→ Task directions:
An exact, word-for-word copy of the entries is required, beginning at the line that contains "Click the Track record green checkmark" and ending at the last line, both included.

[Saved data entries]
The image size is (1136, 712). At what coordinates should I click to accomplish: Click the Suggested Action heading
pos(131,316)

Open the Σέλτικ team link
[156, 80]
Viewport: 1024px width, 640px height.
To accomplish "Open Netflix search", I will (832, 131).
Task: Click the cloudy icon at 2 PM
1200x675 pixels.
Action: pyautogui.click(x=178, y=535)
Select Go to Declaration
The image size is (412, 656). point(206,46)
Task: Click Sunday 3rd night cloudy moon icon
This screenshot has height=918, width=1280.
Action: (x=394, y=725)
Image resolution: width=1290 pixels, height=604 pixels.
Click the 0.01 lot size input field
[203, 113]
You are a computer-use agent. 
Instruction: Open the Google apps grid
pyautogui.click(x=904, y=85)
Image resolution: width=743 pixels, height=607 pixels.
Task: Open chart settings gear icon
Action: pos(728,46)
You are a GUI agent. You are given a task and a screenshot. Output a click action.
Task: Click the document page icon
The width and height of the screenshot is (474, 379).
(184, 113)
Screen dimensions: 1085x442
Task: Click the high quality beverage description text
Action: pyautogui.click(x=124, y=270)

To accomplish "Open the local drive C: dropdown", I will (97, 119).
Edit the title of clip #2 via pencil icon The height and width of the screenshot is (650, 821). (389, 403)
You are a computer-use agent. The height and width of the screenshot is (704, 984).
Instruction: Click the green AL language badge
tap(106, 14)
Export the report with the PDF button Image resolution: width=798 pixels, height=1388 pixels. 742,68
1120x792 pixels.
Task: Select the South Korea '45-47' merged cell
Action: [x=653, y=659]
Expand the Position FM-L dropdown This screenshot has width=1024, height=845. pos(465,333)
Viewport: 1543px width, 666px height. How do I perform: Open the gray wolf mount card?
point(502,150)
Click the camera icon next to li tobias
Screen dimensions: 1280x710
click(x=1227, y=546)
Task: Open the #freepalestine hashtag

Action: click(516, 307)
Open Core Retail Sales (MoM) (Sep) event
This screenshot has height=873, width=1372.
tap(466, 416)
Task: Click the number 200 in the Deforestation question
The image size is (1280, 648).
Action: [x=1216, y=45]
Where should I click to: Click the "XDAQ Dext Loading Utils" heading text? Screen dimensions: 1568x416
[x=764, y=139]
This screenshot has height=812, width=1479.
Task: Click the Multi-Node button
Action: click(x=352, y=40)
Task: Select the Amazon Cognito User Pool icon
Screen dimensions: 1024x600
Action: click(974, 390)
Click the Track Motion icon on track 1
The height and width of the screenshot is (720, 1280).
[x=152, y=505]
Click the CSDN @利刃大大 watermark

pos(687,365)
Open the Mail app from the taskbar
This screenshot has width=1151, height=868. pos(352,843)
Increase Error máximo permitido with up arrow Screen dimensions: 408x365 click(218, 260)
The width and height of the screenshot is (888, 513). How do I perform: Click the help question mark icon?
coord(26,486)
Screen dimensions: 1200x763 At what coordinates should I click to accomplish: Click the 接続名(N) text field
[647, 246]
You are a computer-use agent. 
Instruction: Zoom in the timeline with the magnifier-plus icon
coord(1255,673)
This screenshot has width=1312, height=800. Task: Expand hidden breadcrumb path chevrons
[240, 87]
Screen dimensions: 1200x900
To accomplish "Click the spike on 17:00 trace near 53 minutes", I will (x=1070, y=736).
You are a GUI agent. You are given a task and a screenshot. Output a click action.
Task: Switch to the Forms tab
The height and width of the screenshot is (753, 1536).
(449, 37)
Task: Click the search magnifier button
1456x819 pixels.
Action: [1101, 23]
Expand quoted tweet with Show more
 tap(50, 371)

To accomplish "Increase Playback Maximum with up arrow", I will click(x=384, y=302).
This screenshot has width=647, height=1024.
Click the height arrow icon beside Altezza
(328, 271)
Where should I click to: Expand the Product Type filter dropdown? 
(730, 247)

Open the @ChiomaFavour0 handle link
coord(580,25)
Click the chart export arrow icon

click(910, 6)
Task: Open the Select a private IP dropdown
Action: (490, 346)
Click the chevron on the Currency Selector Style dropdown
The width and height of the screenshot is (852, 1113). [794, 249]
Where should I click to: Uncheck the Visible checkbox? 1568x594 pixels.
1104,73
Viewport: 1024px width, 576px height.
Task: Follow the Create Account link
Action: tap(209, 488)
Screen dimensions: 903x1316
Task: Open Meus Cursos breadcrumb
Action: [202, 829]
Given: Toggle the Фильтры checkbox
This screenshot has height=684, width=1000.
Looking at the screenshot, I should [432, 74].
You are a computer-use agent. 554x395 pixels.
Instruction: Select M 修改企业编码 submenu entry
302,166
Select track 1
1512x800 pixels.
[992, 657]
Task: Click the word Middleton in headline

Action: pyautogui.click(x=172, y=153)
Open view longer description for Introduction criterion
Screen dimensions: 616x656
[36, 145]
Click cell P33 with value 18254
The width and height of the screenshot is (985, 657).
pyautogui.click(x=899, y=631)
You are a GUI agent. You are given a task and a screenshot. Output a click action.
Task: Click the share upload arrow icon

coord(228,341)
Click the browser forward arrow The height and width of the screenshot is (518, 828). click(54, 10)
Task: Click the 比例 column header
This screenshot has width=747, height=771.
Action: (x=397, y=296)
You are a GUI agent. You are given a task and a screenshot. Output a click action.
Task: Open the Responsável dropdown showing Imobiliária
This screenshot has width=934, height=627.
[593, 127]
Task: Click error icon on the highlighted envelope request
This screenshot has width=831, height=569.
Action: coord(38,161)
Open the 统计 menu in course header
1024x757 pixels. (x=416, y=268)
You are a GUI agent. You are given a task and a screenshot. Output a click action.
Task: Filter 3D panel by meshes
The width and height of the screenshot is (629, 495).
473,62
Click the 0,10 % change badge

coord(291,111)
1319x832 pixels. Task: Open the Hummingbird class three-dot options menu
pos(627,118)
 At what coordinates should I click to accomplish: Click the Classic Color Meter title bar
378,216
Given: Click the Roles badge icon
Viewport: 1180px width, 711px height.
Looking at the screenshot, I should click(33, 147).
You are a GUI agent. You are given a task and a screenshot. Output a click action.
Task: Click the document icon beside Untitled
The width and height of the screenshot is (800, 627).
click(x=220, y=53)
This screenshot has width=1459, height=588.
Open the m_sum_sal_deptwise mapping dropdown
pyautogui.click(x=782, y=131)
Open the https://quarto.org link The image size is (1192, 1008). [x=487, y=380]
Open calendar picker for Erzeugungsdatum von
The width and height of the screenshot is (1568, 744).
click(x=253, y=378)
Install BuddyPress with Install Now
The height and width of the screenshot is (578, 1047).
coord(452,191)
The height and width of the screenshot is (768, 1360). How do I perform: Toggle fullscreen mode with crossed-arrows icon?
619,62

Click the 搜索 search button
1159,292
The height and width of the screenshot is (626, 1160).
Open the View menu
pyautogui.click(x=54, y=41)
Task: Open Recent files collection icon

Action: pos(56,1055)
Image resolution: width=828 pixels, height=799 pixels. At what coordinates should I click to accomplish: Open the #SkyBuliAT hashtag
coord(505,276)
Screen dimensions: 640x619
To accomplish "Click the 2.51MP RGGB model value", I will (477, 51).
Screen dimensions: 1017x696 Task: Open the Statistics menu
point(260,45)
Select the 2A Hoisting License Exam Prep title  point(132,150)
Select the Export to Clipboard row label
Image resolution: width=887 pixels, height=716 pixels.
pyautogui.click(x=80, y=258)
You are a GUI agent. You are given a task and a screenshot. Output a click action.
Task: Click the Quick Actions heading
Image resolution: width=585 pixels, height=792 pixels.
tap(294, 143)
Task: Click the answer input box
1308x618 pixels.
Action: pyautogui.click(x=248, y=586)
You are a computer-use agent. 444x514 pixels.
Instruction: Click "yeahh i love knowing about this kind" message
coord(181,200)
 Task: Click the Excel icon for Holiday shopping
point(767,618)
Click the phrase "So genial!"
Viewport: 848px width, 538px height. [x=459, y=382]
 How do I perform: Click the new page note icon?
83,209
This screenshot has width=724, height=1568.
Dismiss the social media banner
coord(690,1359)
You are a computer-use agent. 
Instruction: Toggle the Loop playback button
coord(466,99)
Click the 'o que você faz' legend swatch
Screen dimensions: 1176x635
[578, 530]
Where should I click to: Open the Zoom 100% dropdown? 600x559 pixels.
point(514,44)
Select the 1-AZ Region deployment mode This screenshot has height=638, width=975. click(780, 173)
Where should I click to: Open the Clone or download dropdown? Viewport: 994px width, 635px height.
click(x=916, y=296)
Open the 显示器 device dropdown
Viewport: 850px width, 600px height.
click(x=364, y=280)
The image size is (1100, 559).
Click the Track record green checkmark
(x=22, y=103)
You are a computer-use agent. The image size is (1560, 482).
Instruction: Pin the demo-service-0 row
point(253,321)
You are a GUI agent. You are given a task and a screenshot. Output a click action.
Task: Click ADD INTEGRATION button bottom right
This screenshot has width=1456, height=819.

→ Response box:
Click the Track record green checkmark
(x=22, y=103)
You are a computer-use agent. The image size is (1560, 482).
Instruction: Pin the demo-service-0 row
point(253,321)
You are a GUI agent. You are given a task and a screenshot. Output a click action.
Task: Click ADD INTEGRATION button bottom right
This screenshot has width=1456, height=819.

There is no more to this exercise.